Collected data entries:
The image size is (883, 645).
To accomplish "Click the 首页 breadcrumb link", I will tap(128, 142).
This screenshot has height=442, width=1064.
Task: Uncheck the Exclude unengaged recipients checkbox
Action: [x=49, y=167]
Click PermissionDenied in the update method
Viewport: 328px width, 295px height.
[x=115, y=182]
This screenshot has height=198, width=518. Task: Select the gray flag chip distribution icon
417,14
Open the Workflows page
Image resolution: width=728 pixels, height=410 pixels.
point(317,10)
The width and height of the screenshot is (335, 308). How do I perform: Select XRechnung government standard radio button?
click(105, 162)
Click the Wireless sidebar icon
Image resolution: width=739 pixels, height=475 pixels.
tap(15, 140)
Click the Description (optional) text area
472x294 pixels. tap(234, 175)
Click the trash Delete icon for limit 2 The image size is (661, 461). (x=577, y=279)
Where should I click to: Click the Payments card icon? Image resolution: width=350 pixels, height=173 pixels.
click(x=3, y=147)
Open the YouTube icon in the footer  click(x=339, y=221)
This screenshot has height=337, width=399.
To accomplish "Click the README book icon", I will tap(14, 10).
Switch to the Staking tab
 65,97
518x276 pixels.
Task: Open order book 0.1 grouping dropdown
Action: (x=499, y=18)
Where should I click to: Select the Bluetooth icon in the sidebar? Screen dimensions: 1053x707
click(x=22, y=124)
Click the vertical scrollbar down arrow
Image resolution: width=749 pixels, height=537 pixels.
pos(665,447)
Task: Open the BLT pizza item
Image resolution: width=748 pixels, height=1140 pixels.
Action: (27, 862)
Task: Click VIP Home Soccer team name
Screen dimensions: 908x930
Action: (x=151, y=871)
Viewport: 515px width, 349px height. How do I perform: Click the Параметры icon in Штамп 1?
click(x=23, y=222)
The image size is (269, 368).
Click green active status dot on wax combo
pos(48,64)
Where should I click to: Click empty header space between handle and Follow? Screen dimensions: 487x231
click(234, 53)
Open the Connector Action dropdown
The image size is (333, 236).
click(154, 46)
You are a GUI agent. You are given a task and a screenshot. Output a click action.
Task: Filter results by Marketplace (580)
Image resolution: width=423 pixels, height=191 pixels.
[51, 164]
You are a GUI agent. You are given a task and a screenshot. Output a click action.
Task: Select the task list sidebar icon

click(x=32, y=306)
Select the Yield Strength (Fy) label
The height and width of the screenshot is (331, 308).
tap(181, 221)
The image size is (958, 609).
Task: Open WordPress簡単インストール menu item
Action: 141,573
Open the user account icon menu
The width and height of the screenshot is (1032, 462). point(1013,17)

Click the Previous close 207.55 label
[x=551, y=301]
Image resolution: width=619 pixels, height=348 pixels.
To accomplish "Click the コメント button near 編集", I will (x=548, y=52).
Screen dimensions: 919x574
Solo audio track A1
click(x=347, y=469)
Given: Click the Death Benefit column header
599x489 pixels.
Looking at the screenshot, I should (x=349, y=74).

* Problem requirements: Each line above must be printed exactly as it appears.

* Result of this task:
The image size is (883, 645).
To accomplish "Click the 首页 breadcrumb link", I will tap(128, 142).
This screenshot has height=442, width=1064.
Task: Uncheck the Exclude unengaged recipients checkbox
Action: [x=49, y=167]
Click PermissionDenied in the update method
Viewport: 328px width, 295px height.
[x=115, y=182]
This screenshot has height=198, width=518. Task: Select the gray flag chip distribution icon
417,14
Open the Workflows page
Image resolution: width=728 pixels, height=410 pixels.
point(317,10)
The width and height of the screenshot is (335, 308). How do I perform: Select XRechnung government standard radio button?
click(105, 162)
Click the Wireless sidebar icon
Image resolution: width=739 pixels, height=475 pixels.
tap(15, 140)
Click the Description (optional) text area
472x294 pixels. tap(234, 175)
Click the trash Delete icon for limit 2 The image size is (661, 461). (x=577, y=279)
Where should I click to: Click the Payments card icon? Image resolution: width=350 pixels, height=173 pixels.
click(x=3, y=147)
Open the YouTube icon in the footer  click(x=339, y=221)
This screenshot has height=337, width=399.
To accomplish "Click the README book icon", I will tap(14, 10).
Switch to the Staking tab
 65,97
518x276 pixels.
Task: Open order book 0.1 grouping dropdown
Action: (x=499, y=18)
Where should I click to: Select the Bluetooth icon in the sidebar? Screen dimensions: 1053x707
click(x=22, y=124)
Click the vertical scrollbar down arrow
Image resolution: width=749 pixels, height=537 pixels.
pos(665,447)
Task: Open the BLT pizza item
Image resolution: width=748 pixels, height=1140 pixels.
Action: (27, 862)
Task: Click VIP Home Soccer team name
Screen dimensions: 908x930
Action: (x=151, y=871)
Viewport: 515px width, 349px height. How do I perform: Click the Параметры icon in Штамп 1?
click(x=23, y=222)
The image size is (269, 368).
Click green active status dot on wax combo
pos(48,64)
Where should I click to: Click empty header space between handle and Follow? Screen dimensions: 487x231
click(234, 53)
Open the Connector Action dropdown
The image size is (333, 236).
click(154, 46)
You are a GUI agent. You are given a task and a screenshot. Output a click action.
Task: Filter results by Marketplace (580)
Image resolution: width=423 pixels, height=191 pixels.
[51, 164]
You are a GUI agent. You are given a task and a screenshot. Output a click action.
Task: Select the task list sidebar icon

click(x=32, y=306)
Select the Yield Strength (Fy) label
The height and width of the screenshot is (331, 308).
tap(181, 221)
The image size is (958, 609).
Task: Open WordPress簡単インストール menu item
Action: 141,573
Open the user account icon menu
The width and height of the screenshot is (1032, 462). point(1013,17)

Click the Previous close 207.55 label
[x=551, y=301]
Image resolution: width=619 pixels, height=348 pixels.
To accomplish "Click the コメント button near 編集", I will (x=548, y=52).
Screen dimensions: 919x574
Solo audio track A1
click(x=347, y=469)
Given: Click the Death Benefit column header
599x489 pixels.
Looking at the screenshot, I should (x=349, y=74).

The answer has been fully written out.